- _Selected passage_
==================================================
Firm: Bradford Pine Wealth Group (Cantella & Co.)
City: New York City
Years as a rep: 20
Years with current firm: 5
AUM: $50 million
Product mix: Stocks, 15%; bonds, 9%; managed accounts, 75%; insurance, 1%
Designations, licenses: Series 4, 7, 24, 63, 65, life and health
There are 800 million users of Facebook but only 9 million on a national registry for bone marrow donors, Bradford Pine says. The contrast is startling to Pine, an independent advisor who underwent the procedure last winter. “Everybody's being social on the Internet, but they have the possible opportunity to save a life and they're not on there,” he says.
According to the DKMS Bone Marrow Donor Center, thousands of patients with leukemia and other serious illnesses that have crippled their ability to produce blood cells depend on finding people whose marrow is a genetic match to their own. Six out of 10 patients never find the match they need. Pine, who started out with Lehman Brothers 20 years ago and formed his current firm in 2007, first learned about the procedure about two and a half years ago when a friend of a friend whose college-age daughter had leukemia told him they were looking for a match. Pine had a swab taken from the inside of his mouth, which was sent to the registry. He wasn't a match, and was saddened to learn later that the young woman had died.
==================================================
- _Provided material_
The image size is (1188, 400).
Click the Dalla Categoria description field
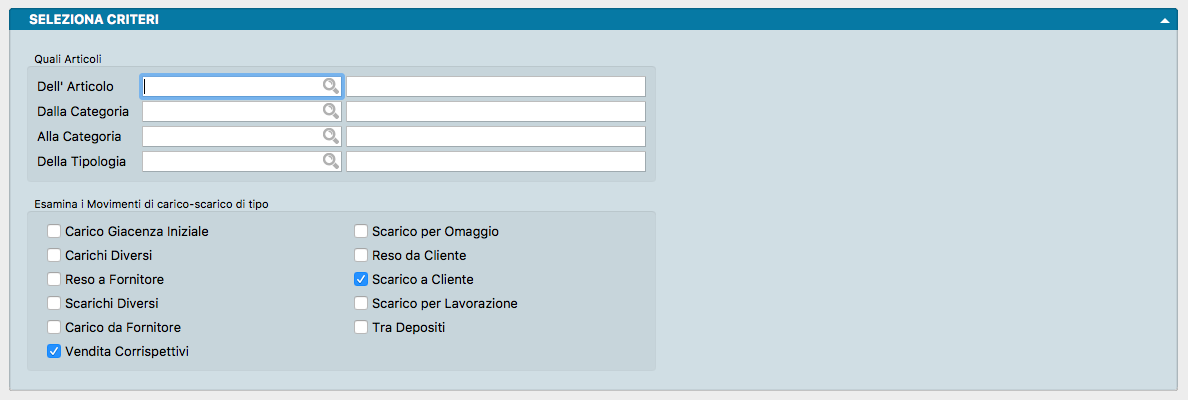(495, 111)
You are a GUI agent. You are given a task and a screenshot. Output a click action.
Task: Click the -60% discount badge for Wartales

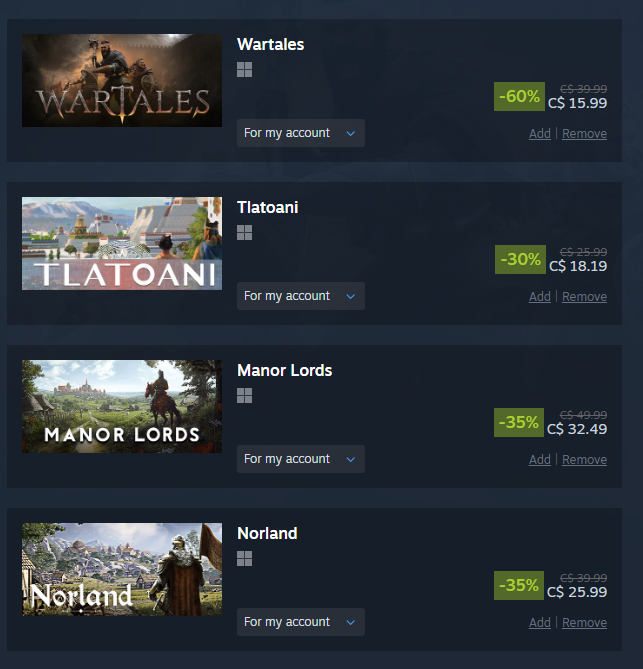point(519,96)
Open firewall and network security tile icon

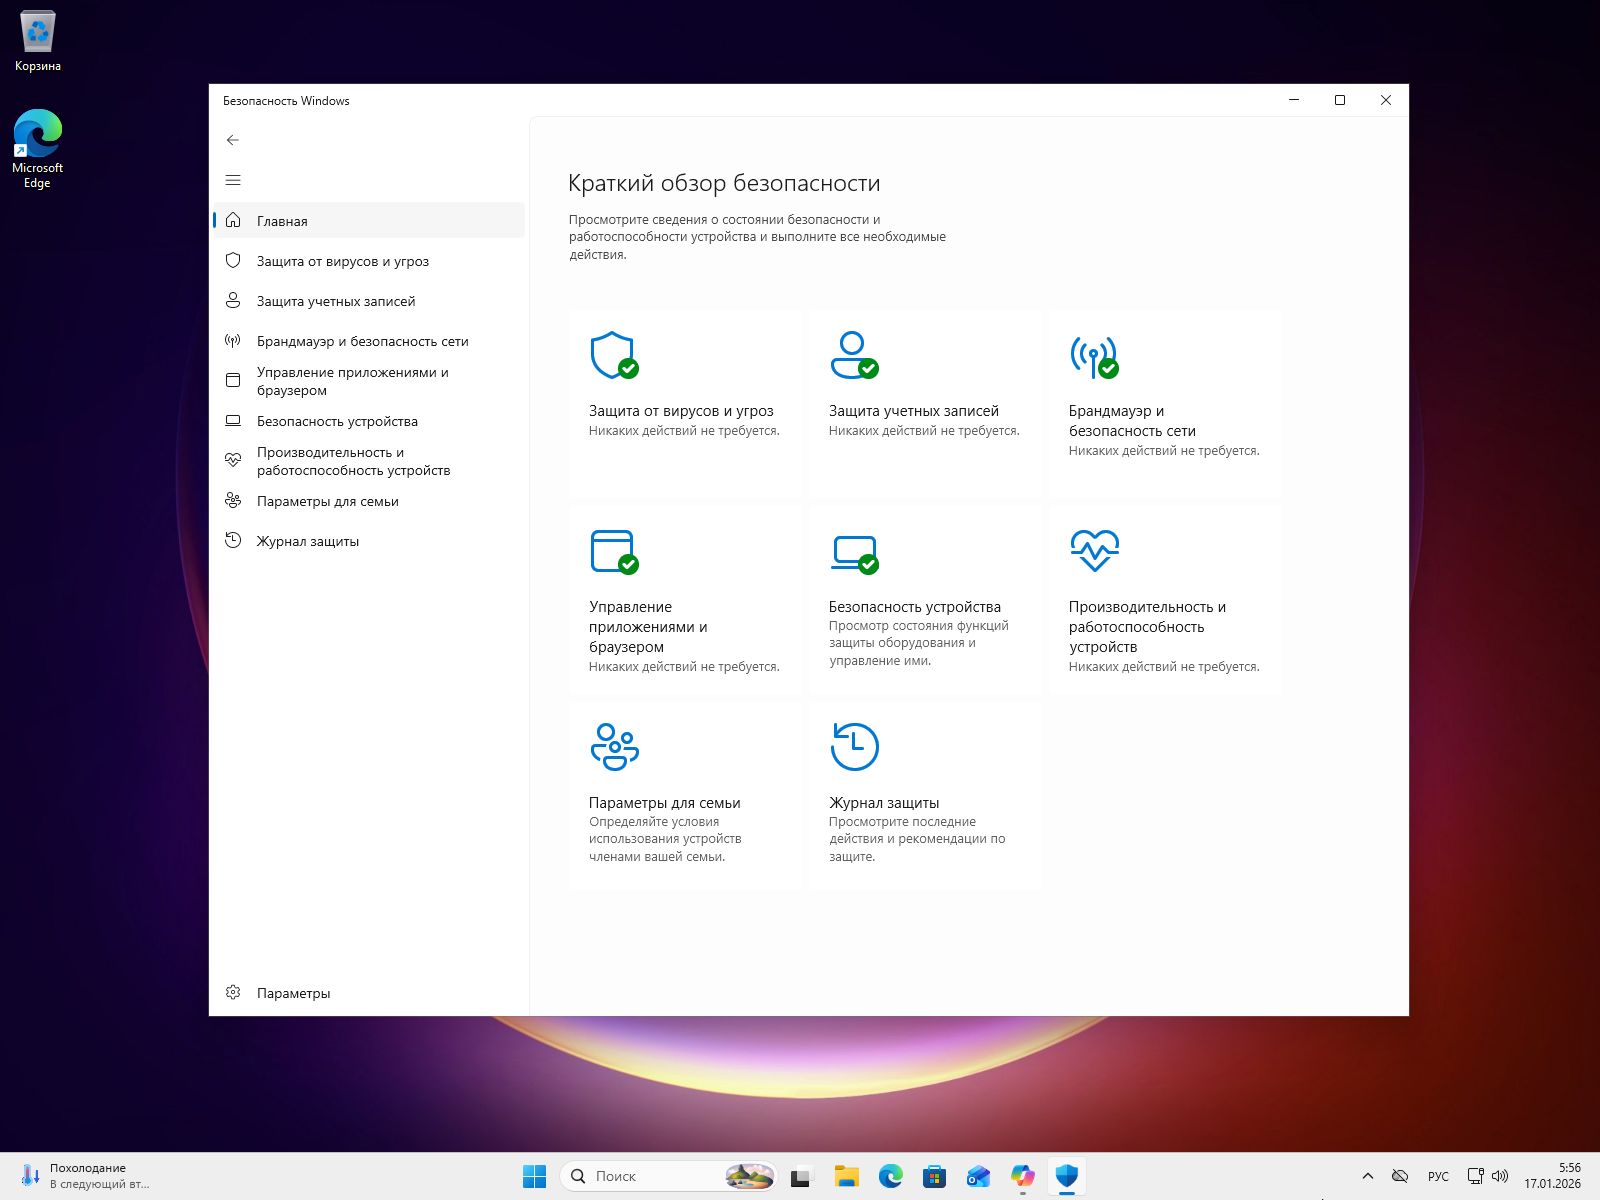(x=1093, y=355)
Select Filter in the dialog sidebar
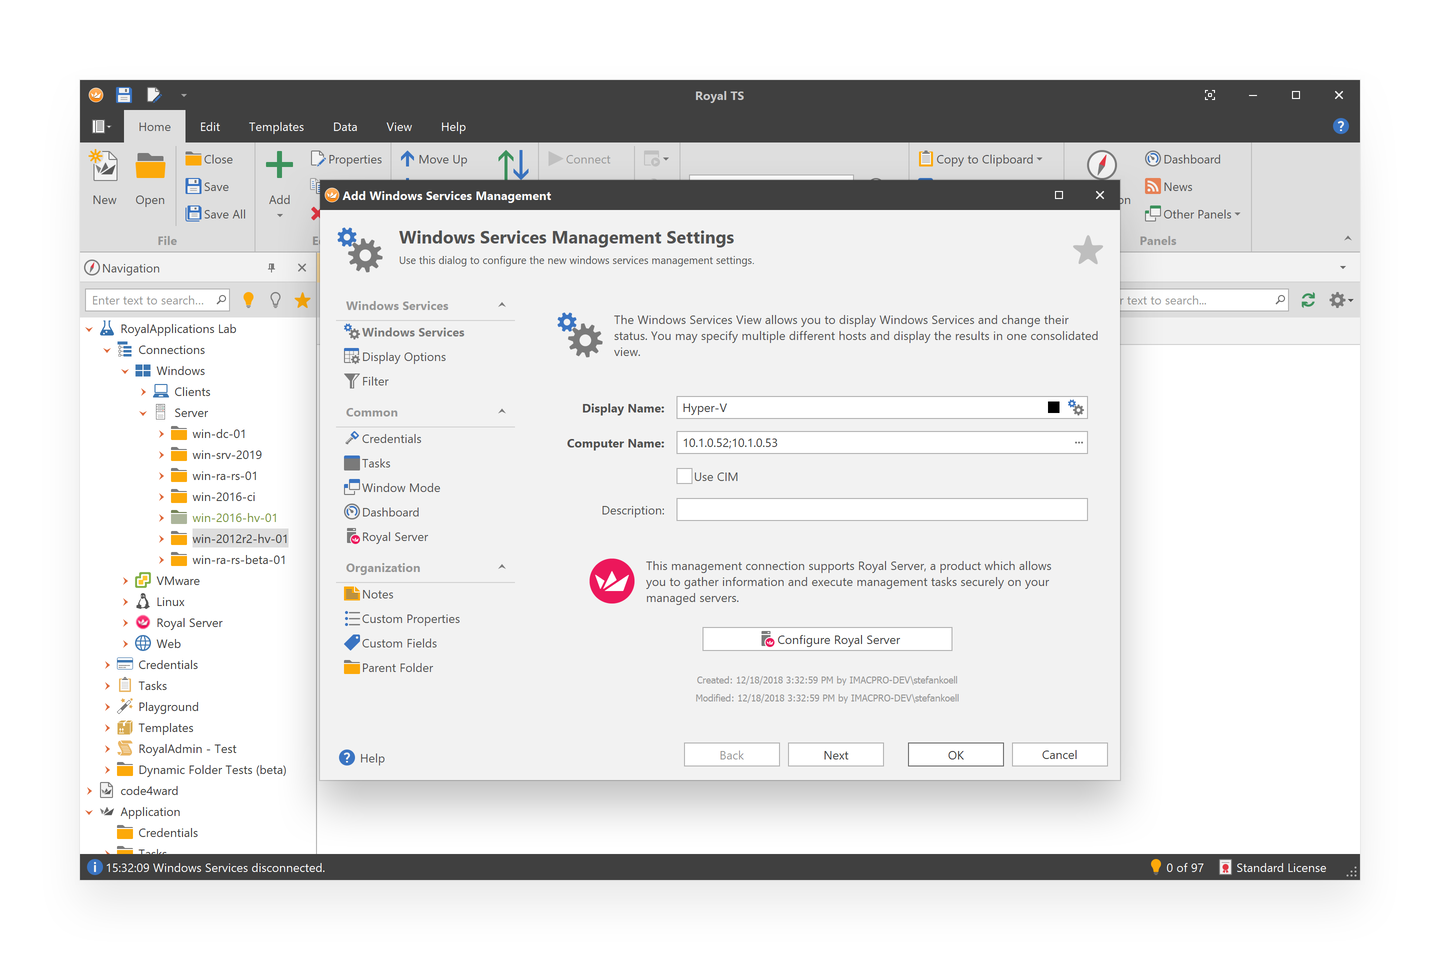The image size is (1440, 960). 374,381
==================================================
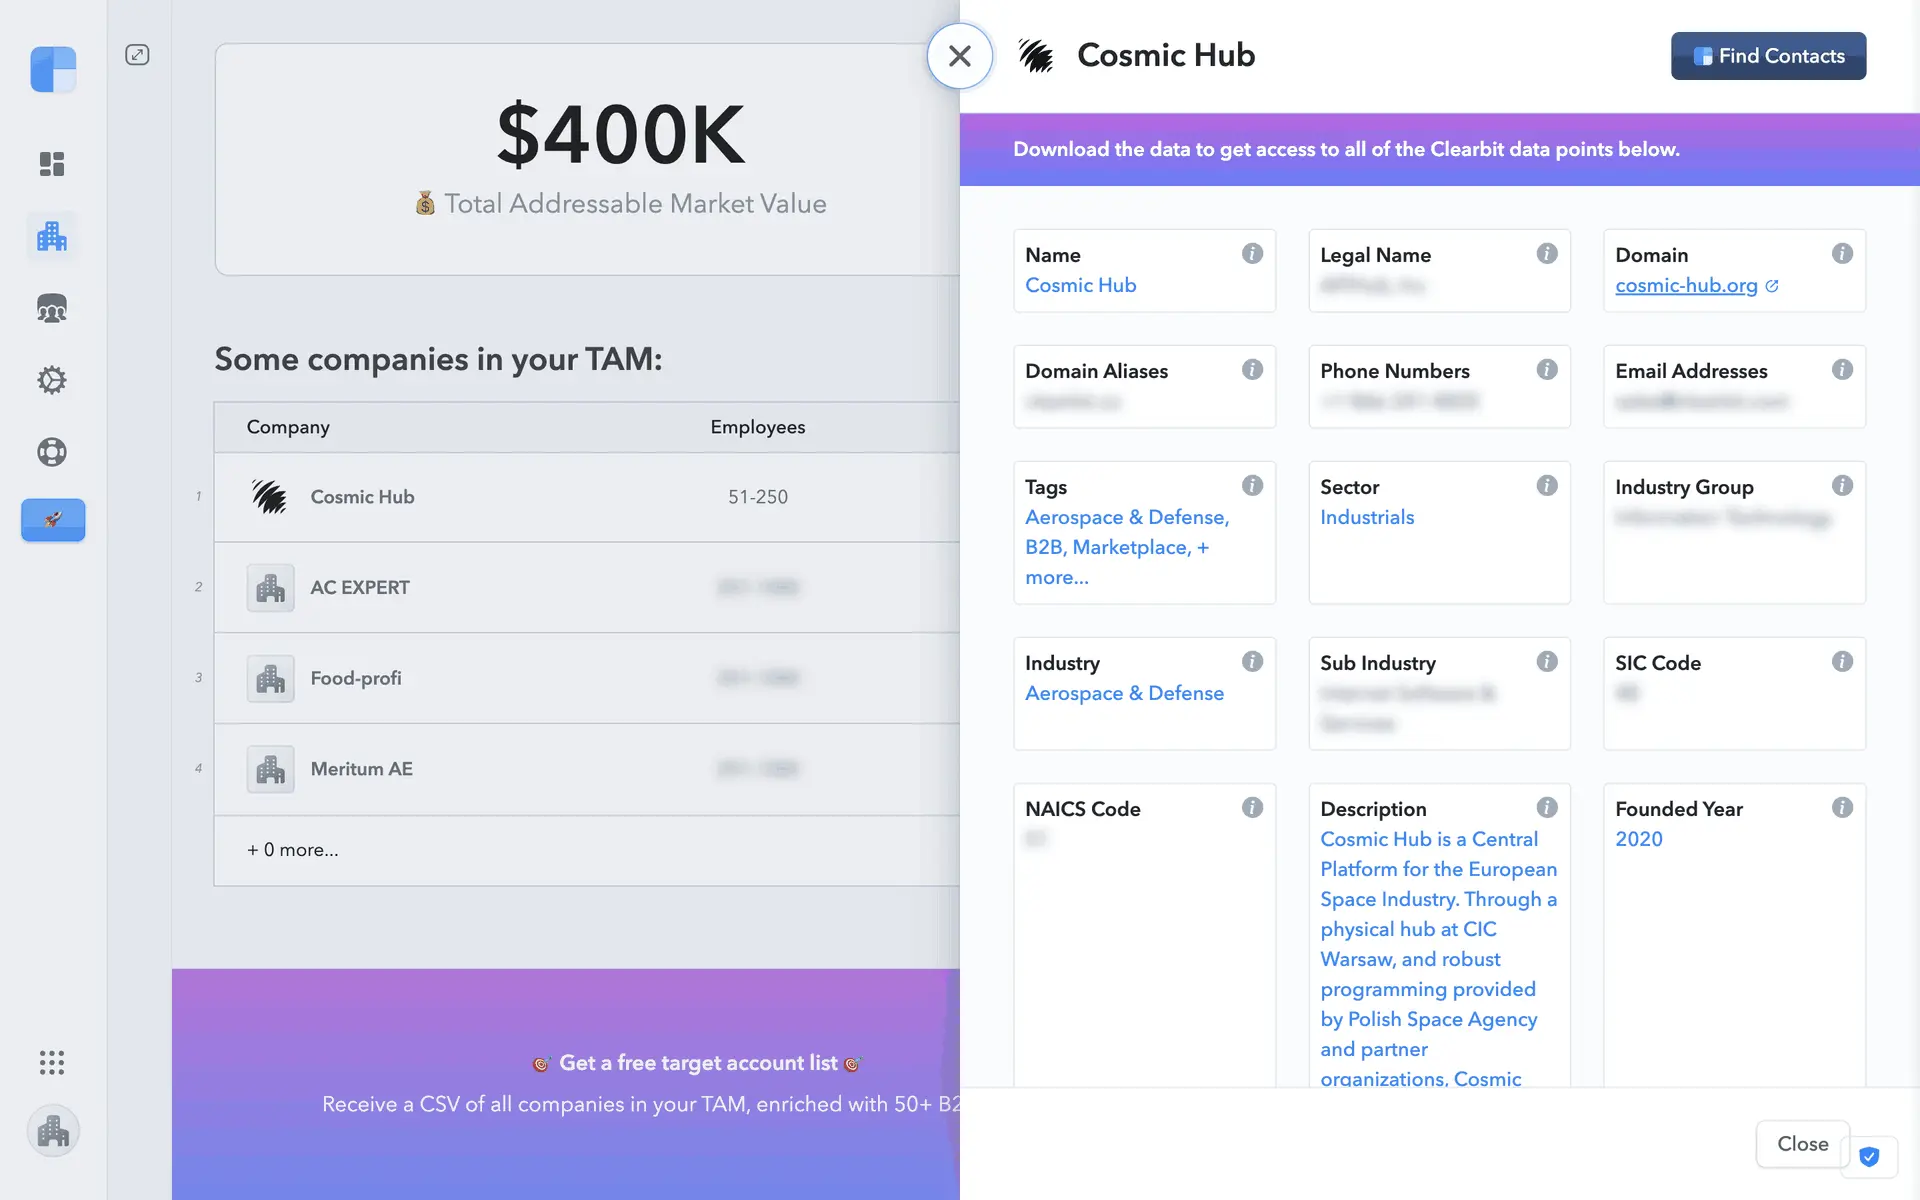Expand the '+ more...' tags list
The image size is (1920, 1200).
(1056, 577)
==================================================
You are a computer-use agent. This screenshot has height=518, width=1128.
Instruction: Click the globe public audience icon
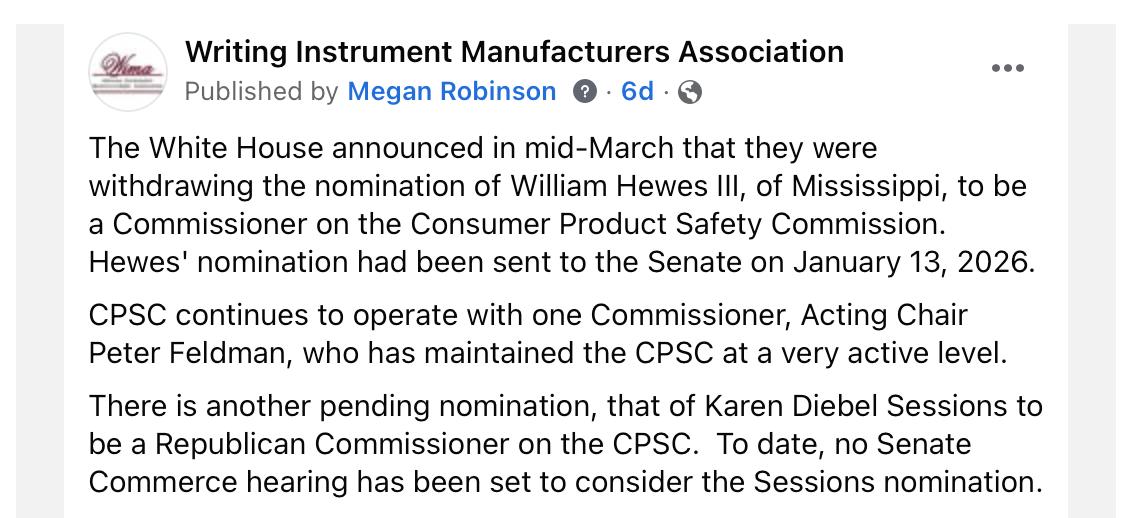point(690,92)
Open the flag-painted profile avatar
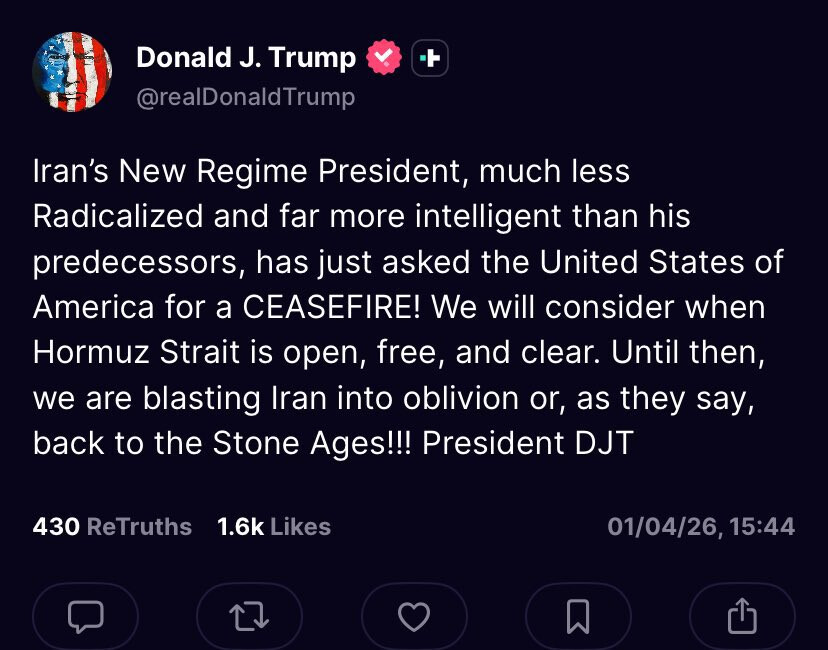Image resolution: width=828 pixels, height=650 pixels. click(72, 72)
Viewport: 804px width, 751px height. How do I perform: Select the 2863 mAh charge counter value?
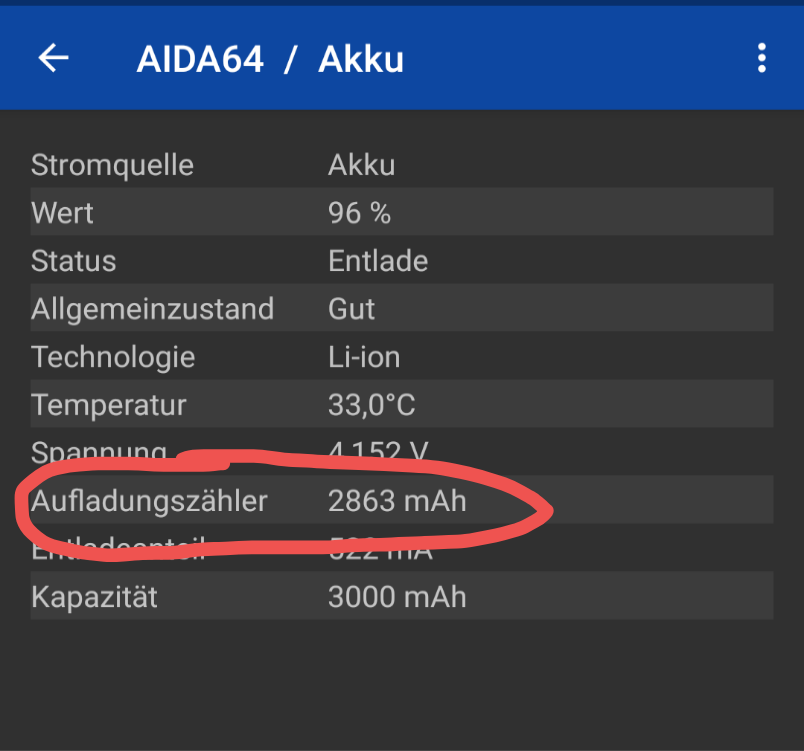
==================================================
- _To do_
Reproduce in full, word for word, the profile of Bradford Pine that appears before the three blocks of lines.

- _Answer for this exercise_
Firm: Bradford Pine Wealth Group (Cantella & Co.)
City: New York City
Years as a rep: 20
Years with current firm: 5
AUM: $50 million
Product mix: Stocks, 15%; bonds, 9%; managed accounts, 75%; insurance, 1%
Designations, licenses: Series 4, 7, 24, 63, 65, life and health
There are 800 million users of Facebook but only 9 million on a national registry for bone marrow donors, Bradford Pine says. The contrast is startling to Pine, an independent advisor who underwent the procedure last winter. “Everybody's being social on the Internet, but they have the possible opportunity to save a life and they're not on there,” he says.
According to the DKMS Bone Marrow Donor Center, thousands of patients with leukemia and other serious illnesses that have crippled their ability to produce blood cells depend on finding people whose marrow is a genetic match to their own. Six out of 10 patients never find the match they need. Pine, who started out with Lehman Brothers 20 years ago and formed his current firm in 2007, first learned about the procedure about two and a half years ago when a friend of a friend whose college-age daughter had leukemia told him they were looking for a match. Pine had a swab taken from the inside of his mouth, which was sent to the registry. He wasn't a match, and was saddened to learn later that the young woman had died.